→ **LISTED ENTRIES**
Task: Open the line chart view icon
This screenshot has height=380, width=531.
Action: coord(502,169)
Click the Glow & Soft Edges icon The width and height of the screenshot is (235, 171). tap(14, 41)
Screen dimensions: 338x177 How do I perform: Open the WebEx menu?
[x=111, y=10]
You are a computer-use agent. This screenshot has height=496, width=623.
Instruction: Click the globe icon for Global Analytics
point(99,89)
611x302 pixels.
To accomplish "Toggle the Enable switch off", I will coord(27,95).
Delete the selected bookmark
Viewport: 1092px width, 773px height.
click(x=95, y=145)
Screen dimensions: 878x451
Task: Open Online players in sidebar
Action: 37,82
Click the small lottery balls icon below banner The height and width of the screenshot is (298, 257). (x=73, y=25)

→ **EXERCISE OBJECTIVE**
Give back each entry exactly as it was written.

→ **EXERCISE RESPONSE**
Task: Open the line chart view icon
This screenshot has height=380, width=531.
Action: coord(502,169)
Click the Glow & Soft Edges icon The width and height of the screenshot is (235, 171). tap(14, 41)
Screen dimensions: 338x177 How do I perform: Open the WebEx menu?
[x=111, y=10]
You are a computer-use agent. This screenshot has height=496, width=623.
Instruction: Click the globe icon for Global Analytics
point(99,89)
611x302 pixels.
To accomplish "Toggle the Enable switch off", I will coord(27,95).
Delete the selected bookmark
Viewport: 1092px width, 773px height.
click(x=95, y=145)
Screen dimensions: 878x451
Task: Open Online players in sidebar
Action: 37,82
Click the small lottery balls icon below banner The height and width of the screenshot is (298, 257). (x=73, y=25)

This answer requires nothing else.